Robyn and I read the names on the tall white obelisk. There were no Indian names. On the near slope opposite was a ‘Danger’ sign with a crude embossed diamond-back rattlesnake, and a concentration of stone markers, scattered like a handful of corn kernels on a dirt floor. One had a badge-shaped black patch and a spate of periods. G.A.Custer BVT. Maj. Gen. Lt. Col. 7th Cav. Fell Here June 25 1876.
What happened to Custer on the ridge that day remains in the air among the markers, since none of the 208 men, in the five companies under his immediate command, survived the battle.
We know he rode north in a wide circular detour, hidden from the encampment by the cliffs, planning to sandwich and ‘seize women and children’ fleeing to the bluffs between his attacking troopers and Reno's command, in a ‘hammer and anvil’ maneuver.
He came to a crossing which provided ‘access to the women and children fugitives,’ within ‘striking distance of the refugees,’ before Indian sharpshooters firing from the brush along the west bank, and hundreds of warriors massing around the bluffs, repulsed and forced him back to Custer Ridge. If your horse doesn’t want to go there, neither should you.

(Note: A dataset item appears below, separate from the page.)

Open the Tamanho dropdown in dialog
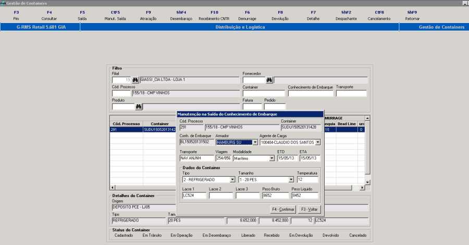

The young man who helped decoy William Fetterman to his death a decade earlier led the surprise charge that Custer had thought uniquely belonged to him. Whichever way your luck is running, it’s bound to change. The sun doesn’t shine on the same dog’s tail all the time.
The Indians fielded over 3,500 warriors that day, and Crazy Horse’s charge delivered a swarming Lakota and Cheyenne cluster to Custer, completely overwhelming the iron-butted, hard-assed, ringleted boy general glory hunter, and his calvarymen. No man in the wrong can stand up against a fellow that’s in the right and
keeps on a-comin’.
“Hurrah boys, we've got them!” Said Custer. “We'll finish them up and then go home to our station.” Our capacity for self-delusion is boundless.
Myles Keogh's men fought and died where they stood but pandemonium broke down the command structure everywhere else. Many orders were given, but few obeyed. Soldiers threw down their weapons, dismounted, held or hobbled their horses, or turned them loose. After that the fight did not last long enough to light a pipe.
About forty men made a desperate stand around Custer on Last Stand Hill, delivering volley fire. The space was too small to secure a defensive position, too small to accommodate the wounded, the dying, and the dead. With no doubts about prospects for survival, surviving troopers put up their most dogged defence, shooting their remaining horses to use as breastworks for a final stand. When your horse dies, get off. There is something about the outside of a horse that is good for the inside of a man. They shot the great majority of the Indian casualties on Custer Hill, far more here than anywhere else. At the end they shot each other, and themselves.
“We circled all around them.” The warrior Two Moons said. “Swirling like water round a stone.”
Indian warriors rode down the fleeing troopers with lances, coup sticks, and quirts. Almost thirty troopers ended up in a deep ravine three hundred yards away, their deaths the battle's final actions. Deep Ravine Trail… Stay on gravel trail… No smoking… Violators will be fined…Steep grades/Uneven surfaces… Rattlesnakes. It was, a running fight, a panicked rout, a buffalo run. Indian women ran up from the village, waving blankets to scare off the soldiers' horses, and used stone mallets, ten pounds of round cobble on a rawhide handle, to finish off the wounded.
Crazy Horse’s warriors annihilated every man in Custer's command in less than one-half hour, as long as it takes a hungry man to eat a meal. The only survivors were a Crow scout, Curley, and Captain Keogh's horse, Comanche. A Michigan yell and a Hokey Hey.